The translations by Ted Hughes and Langston Hughes are of interest here because they highlight the ways in which other poets have built on García Lorca’s fiercely theatrical experiment, which moves away from conventional realistic dramatic representation into allegorical meditation (an element captured so beautifully by Saura in his film). For Ted Hughes, a great admirer of García Lorca whose translations/reworkings of the Spanish poet represented a form of mourning, the power of the play lies in the emotional rawness of the suppressed desire and the violent rage it engenders. His translation offers a more ragged, intense version that blends the two poetic voices into one. Hughes’s own comment on his translation underscored what he saw as “the explosion behind each word, the great howl behind it all … the inner ferocity and the outer simplicity”; it was his efforts at re-creating this power in English that led him ultimately to conclude that “Spanish can’t be Englished.”

Arvio’s approach is radically different, focusing instead on a nuanced channeling of the musicality and magic of the play as it moves from realistic drama to allegory through a careful re-creation of what she sees as the most poetic elements of the play. This brings her version closer to Langston Hughes’s lyrical translation, first performed at the New York Shakespeare Festival in 1992 as Fate at the Wedding. Tragedy rendered as a deadly dance in which Hughes blends flamenco and jazz rhythms, this version addresses the synchronicity between two radical poets confronting similar social constraints through aesthetic explorations of folk cultural and musical expression. What makes Langston Hughes’s version of interest in reading Arvio’s translation of the poems and play is his nuanced understanding of the lexicon and symbolism of race and color, which Arvio struggles to address in her treatment of race and Gypsy culture.

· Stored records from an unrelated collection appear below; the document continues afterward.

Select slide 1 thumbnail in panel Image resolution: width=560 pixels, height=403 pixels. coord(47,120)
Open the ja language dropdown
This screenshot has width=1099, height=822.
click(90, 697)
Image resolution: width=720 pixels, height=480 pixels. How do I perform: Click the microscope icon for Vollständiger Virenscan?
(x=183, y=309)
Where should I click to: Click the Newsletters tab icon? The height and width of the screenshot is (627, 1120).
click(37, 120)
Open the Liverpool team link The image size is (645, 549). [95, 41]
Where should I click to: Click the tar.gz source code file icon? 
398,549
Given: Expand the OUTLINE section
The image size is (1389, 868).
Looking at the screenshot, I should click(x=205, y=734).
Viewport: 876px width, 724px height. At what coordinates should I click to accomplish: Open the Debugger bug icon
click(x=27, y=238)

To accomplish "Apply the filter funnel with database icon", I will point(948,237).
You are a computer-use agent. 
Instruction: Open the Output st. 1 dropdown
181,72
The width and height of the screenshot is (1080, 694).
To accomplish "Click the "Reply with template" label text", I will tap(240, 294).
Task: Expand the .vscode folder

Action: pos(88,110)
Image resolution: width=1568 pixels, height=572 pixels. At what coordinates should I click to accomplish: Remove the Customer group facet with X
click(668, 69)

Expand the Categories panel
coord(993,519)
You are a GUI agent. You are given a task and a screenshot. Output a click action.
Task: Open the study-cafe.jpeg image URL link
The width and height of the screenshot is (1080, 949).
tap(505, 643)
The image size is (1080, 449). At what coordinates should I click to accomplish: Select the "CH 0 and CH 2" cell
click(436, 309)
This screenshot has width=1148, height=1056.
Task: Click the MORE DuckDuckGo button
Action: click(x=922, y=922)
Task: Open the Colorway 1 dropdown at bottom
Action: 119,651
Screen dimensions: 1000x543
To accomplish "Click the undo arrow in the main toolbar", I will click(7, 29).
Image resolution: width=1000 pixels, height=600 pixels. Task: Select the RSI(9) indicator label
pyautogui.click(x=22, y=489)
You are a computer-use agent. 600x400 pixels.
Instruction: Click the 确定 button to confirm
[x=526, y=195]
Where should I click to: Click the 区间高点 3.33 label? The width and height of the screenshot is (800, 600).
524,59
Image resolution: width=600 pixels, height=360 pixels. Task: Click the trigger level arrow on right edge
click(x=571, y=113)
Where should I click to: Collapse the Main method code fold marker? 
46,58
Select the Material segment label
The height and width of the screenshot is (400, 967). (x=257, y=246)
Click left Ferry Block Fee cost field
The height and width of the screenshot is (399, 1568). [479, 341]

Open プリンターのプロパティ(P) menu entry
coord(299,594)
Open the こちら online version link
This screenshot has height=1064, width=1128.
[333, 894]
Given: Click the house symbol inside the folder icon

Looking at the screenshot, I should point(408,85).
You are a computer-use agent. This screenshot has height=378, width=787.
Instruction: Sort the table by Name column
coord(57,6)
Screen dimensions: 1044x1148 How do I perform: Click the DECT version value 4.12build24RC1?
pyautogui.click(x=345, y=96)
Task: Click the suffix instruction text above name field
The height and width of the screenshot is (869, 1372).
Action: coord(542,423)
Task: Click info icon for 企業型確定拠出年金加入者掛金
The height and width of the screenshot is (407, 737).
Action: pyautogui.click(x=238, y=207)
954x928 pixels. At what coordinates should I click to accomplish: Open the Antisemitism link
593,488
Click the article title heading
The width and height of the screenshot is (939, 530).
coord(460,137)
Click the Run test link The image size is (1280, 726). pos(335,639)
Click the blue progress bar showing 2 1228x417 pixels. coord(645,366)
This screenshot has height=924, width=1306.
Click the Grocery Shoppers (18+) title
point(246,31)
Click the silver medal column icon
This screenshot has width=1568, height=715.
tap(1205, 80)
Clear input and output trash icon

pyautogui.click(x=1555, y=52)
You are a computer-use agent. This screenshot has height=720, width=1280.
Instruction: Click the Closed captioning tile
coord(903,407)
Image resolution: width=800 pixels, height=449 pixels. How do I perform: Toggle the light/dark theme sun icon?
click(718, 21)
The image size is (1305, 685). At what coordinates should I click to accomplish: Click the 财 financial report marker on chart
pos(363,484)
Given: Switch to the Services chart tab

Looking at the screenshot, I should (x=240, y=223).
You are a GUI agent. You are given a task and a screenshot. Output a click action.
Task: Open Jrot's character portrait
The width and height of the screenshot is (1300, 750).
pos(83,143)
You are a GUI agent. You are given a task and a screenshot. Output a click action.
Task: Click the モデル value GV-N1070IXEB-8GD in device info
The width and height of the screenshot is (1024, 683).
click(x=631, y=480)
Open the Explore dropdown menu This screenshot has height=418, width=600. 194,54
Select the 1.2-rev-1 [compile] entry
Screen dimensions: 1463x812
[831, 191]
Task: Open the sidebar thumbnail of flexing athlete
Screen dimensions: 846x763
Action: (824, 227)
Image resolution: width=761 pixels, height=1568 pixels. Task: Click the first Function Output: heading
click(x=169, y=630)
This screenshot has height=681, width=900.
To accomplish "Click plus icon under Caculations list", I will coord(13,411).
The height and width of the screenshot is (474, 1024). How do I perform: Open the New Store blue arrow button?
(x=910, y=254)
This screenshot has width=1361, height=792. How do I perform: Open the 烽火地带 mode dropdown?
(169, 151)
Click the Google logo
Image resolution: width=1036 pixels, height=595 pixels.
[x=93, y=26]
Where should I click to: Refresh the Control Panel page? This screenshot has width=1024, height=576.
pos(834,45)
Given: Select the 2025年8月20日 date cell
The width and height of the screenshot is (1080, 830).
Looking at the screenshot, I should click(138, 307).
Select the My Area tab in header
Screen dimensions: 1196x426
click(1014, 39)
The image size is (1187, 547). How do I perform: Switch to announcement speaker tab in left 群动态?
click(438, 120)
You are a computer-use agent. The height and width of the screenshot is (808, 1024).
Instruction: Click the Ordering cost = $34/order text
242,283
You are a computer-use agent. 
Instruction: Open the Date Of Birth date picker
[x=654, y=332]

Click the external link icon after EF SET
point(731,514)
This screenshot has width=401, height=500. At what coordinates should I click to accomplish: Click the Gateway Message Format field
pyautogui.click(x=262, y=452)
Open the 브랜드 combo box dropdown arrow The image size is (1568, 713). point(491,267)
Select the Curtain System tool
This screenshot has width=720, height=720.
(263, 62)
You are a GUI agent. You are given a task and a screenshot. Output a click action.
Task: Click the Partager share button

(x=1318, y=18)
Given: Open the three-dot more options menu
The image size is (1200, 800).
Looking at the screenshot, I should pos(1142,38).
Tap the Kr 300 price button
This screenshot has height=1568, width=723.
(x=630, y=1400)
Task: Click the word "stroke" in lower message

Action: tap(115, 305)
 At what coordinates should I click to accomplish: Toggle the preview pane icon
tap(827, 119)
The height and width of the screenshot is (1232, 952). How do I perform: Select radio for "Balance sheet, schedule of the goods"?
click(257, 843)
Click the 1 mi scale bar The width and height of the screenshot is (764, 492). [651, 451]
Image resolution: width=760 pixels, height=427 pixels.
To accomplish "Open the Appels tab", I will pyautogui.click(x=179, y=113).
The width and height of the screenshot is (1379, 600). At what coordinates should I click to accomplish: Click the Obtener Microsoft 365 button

Langston Hughes identified a rapport with García Lorca in a shared concern with representing authentically a hybrid, socially suppressed culture, which he addresses through his access to a richly nuanced vocabulary for expressing race and color difference. In Arvio’s collection, race is often awkwardly rendered, seemingly “untranslatable” given the inability of English–or at least the English that is suitably accessible to Arvio–to convey subtle meanings of racialized culture. We see this most clearly in her struggle to translate the word moreno/morena through its multiple uses in García Lorca’s poems. The poet assumes his readers’ familiarity with the protean term, their ability to switch between meanings as we switch between language registers. The translator, alas, does not have that luxury. Most often translated throughout the collection as “dark-haired” or “dark-eyed” (as in “Morena de luna llena”/“Dark-eyed girl of the full moon”), it becomes more problematic when Arvio renders “Cristo Moreno” as “Gypsy Christ,” turning a possible translation into English as the translation, thereby racializing the ambiguity of meaning built into the poem.

These difficulties aside, there is much to savor and admire in Arvio’s generous translations–from the selection itself and its privileging of often neglected suites in García Lorca’s poetry to the availability in English of poems not translated before. She captures the élan and enchantment of García Lorca’s work, opening his fascinating world to a new generation of English readers–the same sense of enchantment that Chavela Vargas sought to convey to her audience in her Granada concert as she spoke of the poet as someone “who had accompanied her through life, in her loneliness, her pain and best moments.” In that we must rejoice.

Poet in Spain: Federico García Lorca, translated by Sarah Arvio (Knopf, 576 pp., $35)

Lizabeth Paravisini-Gebert is a professor of Caribbean culture and literature in the department of Hispanic studies and in the environmental studies program at Vassar College, where she holds the Sarah Tod Fitz Randolph Distinguished Chair.